Excerpt →
Whatever the percentage might have been, quantitative easing was going to be good news for the rich:

The FOMC debates were technical and complicated, but at their core they were about choosing winners and losers in the economic system. Hoenig was fighting against quantitative easing because he knew that it would create historically huge amounts of money, and this money would be delivered first to the big banks on Wall Street. He believed that this money would widen the gap between the very rich and everybody else. It would benefit a very small group of people who owned assets, and it would punish the very large group of people who lived on paychecks and tried to save money.

Perhaps no single government policy did more to reshape American economic life than the policy the Fed began to execute on that November day, and no single policy did more to widen the divide between the rich and the poor. Understanding what the Fed did in November 2010 is the key to understanding the very strange economic decade that followed, when asset prices soared, the stock market boomed, and the American middle class fell further behind.

Data extracts →
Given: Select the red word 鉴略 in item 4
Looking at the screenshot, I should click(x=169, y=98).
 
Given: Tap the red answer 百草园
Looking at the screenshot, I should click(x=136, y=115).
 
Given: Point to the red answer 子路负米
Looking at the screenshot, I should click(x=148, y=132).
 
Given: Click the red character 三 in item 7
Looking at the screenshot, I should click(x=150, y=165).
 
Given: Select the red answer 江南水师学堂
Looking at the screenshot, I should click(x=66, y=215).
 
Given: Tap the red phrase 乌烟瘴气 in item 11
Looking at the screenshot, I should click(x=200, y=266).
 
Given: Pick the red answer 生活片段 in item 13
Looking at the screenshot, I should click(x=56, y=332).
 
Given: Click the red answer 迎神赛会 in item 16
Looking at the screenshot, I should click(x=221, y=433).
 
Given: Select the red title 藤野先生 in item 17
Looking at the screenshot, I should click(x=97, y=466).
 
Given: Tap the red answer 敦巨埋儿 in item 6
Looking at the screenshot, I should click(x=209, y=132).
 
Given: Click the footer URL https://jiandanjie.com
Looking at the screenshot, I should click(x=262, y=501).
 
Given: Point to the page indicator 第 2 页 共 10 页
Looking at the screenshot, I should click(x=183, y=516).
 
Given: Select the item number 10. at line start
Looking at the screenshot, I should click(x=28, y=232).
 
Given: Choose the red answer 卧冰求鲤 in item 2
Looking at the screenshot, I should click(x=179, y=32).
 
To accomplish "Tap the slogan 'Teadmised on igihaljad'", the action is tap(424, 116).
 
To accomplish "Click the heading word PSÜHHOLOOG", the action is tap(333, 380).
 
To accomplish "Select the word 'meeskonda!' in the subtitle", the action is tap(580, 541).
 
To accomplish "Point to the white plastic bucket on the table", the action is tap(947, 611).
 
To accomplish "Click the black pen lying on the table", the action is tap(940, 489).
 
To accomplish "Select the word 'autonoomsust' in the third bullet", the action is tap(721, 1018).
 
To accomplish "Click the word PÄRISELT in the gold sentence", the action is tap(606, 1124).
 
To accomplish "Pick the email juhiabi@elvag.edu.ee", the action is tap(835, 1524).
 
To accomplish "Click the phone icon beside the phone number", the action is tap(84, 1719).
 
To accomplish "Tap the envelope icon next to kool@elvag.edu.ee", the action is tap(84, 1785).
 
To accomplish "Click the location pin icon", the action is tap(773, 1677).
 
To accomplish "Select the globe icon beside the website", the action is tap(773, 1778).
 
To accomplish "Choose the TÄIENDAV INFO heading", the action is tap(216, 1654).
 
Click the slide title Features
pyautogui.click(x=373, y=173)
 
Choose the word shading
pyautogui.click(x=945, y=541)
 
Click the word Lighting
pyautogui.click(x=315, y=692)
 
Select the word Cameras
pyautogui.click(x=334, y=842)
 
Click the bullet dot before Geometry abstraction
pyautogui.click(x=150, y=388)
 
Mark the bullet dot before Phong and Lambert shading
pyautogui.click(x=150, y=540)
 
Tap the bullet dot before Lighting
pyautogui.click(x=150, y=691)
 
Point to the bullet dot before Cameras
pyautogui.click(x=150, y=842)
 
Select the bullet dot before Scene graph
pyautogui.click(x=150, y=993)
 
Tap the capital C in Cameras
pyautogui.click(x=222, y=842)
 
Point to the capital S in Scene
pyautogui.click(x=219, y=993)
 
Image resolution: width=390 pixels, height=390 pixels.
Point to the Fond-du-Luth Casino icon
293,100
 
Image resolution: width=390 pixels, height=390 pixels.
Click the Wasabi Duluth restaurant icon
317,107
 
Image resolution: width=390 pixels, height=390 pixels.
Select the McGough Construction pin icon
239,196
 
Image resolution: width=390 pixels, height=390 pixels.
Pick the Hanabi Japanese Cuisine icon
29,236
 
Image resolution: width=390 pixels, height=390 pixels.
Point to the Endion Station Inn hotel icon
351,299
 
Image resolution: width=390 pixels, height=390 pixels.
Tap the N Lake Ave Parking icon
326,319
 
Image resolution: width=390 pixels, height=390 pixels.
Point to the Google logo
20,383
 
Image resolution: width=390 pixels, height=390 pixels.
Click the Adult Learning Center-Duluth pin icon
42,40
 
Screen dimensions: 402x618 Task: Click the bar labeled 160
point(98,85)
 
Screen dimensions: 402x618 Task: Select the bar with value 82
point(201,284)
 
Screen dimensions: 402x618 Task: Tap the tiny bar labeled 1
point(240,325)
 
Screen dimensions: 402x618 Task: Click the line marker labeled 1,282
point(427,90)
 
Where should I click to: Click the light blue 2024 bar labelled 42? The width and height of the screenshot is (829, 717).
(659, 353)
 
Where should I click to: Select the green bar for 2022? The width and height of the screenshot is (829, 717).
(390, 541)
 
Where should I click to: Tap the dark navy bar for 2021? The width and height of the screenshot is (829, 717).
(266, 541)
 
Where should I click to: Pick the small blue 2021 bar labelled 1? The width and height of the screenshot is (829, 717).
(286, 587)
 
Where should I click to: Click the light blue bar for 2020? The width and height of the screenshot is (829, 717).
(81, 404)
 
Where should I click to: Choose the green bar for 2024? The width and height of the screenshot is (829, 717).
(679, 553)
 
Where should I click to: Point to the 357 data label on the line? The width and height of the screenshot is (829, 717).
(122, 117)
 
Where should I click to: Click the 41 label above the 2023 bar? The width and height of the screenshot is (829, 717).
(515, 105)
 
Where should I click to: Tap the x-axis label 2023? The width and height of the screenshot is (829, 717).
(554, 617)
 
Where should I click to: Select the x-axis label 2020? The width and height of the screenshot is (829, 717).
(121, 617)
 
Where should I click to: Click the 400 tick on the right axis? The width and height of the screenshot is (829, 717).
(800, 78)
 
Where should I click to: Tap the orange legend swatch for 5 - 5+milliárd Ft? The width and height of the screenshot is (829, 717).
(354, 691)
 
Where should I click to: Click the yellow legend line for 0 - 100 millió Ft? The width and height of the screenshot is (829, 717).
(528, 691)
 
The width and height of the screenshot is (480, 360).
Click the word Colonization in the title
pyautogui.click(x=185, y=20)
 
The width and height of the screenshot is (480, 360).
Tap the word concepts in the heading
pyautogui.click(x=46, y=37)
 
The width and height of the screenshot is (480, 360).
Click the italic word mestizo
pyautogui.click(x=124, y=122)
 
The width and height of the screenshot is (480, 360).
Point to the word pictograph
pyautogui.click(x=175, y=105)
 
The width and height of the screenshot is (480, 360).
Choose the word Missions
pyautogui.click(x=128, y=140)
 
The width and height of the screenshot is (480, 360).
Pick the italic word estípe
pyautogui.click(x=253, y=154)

To do →
(A) In the excerpt on quantitative easing, write out the part from "Perhaps no single" up to and including "fell further behind.", with "soared" switched to "climbed".
(B) According to the excerpt on quantitative easing, why was Hoenig fighting against it? Answer in one to three sentences.
(C) Carry on the excerpt about quantitative easing from where it stops.

Numbered responses →
(A)
Perhaps no single government policy did more to reshape American economic life than the policy the Fed began to execute on that November day, and no single policy did more to widen the divide between the rich and the poor. Understanding what the Fed did in November 2010 is the key to understanding the very strange economic decade that followed, when asset prices climbed, the stock market boomed, and the American middle class fell further behind.

(B) Hoenig knew that quantitative easing would create historically huge amounts of money, which would go first to the big banks on Wall Street. He believed this would widen the gap between the very rich and everybody else. It would help a small group of people who owned assets and punish the large group who lived on paychecks and tried to save money.

(C)
According to the book, Ben Bernanke and Janet Yellen (U.S. Treasury Secretary today, at least until my prediction of Sam Bankman-Fried taking over comes true) were the Fed’s biggest cheerleaders for quantitative easing while Thomas M. Hoenig was the biggest opponent, partly due to concerns about inflation, but mostly because the “allocative effect” in which money would move from working class to rich and from people who did productive things to Wall Street.

[Bernanke is most notable for his 2007 statement: “We believe the effect of the troubles in the subprime sector on the broader housing market will likely be limited and we do not expect significant spillovers from the subprime market to the rest of the economy or to the financial system.”]

How does QE work?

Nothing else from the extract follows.